_What to work on_
Every line of the listing must be repeated exactly.

_Exercise material_
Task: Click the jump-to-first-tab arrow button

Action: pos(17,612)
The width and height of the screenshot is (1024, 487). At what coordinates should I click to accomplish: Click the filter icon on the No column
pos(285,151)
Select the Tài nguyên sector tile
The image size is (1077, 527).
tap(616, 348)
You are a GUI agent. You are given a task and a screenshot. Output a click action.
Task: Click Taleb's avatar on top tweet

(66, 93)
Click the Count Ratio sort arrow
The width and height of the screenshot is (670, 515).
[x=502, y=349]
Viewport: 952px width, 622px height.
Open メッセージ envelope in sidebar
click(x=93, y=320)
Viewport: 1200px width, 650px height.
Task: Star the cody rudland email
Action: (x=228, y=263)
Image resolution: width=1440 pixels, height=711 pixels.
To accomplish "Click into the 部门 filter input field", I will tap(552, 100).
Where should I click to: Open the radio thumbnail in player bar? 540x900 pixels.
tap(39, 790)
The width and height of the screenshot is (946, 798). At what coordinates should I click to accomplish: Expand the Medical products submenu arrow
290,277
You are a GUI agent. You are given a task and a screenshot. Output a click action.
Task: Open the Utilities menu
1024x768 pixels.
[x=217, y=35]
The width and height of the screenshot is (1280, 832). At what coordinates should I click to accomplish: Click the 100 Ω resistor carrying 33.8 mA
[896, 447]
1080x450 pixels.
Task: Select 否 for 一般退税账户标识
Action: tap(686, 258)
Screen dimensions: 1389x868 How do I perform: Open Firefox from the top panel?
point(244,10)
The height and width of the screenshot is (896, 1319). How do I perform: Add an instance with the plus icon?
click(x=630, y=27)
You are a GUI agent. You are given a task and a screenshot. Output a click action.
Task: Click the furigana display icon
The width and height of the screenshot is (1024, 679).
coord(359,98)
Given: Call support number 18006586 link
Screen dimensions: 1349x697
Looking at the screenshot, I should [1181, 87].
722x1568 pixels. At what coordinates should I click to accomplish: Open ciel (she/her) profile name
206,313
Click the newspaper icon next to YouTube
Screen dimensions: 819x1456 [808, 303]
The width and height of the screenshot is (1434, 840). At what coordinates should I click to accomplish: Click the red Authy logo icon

_Written reply_
Task: Click the jump-to-first-tab arrow button

Action: pos(17,612)
The width and height of the screenshot is (1024, 487). At what coordinates should I click to accomplish: Click the filter icon on the No column
pos(285,151)
Select the Tài nguyên sector tile
The image size is (1077, 527).
tap(616, 348)
You are a GUI agent. You are given a task and a screenshot. Output a click action.
Task: Click Taleb's avatar on top tweet

(66, 93)
Click the Count Ratio sort arrow
The width and height of the screenshot is (670, 515).
[x=502, y=349]
Viewport: 952px width, 622px height.
Open メッセージ envelope in sidebar
click(x=93, y=320)
Viewport: 1200px width, 650px height.
Task: Star the cody rudland email
Action: (x=228, y=263)
Image resolution: width=1440 pixels, height=711 pixels.
To accomplish "Click into the 部门 filter input field", I will tap(552, 100).
Where should I click to: Open the radio thumbnail in player bar? 540x900 pixels.
tap(39, 790)
The width and height of the screenshot is (946, 798). At what coordinates should I click to accomplish: Expand the Medical products submenu arrow
290,277
You are a GUI agent. You are given a task and a screenshot. Output a click action.
Task: Open the Utilities menu
1024x768 pixels.
[x=217, y=35]
The width and height of the screenshot is (1280, 832). At what coordinates should I click to accomplish: Click the 100 Ω resistor carrying 33.8 mA
[896, 447]
1080x450 pixels.
Task: Select 否 for 一般退税账户标识
Action: tap(686, 258)
Screen dimensions: 1389x868 How do I perform: Open Firefox from the top panel?
point(244,10)
The height and width of the screenshot is (896, 1319). How do I perform: Add an instance with the plus icon?
click(x=630, y=27)
You are a GUI agent. You are given a task and a screenshot. Output a click action.
Task: Click the furigana display icon
The width and height of the screenshot is (1024, 679).
coord(359,98)
Given: Call support number 18006586 link
Screen dimensions: 1349x697
Looking at the screenshot, I should [1181, 87].
722x1568 pixels. At what coordinates should I click to accomplish: Open ciel (she/her) profile name
206,313
Click the newspaper icon next to YouTube
Screen dimensions: 819x1456 [808, 303]
The width and height of the screenshot is (1434, 840). At what coordinates should I click to accomplish: Click the red Authy logo icon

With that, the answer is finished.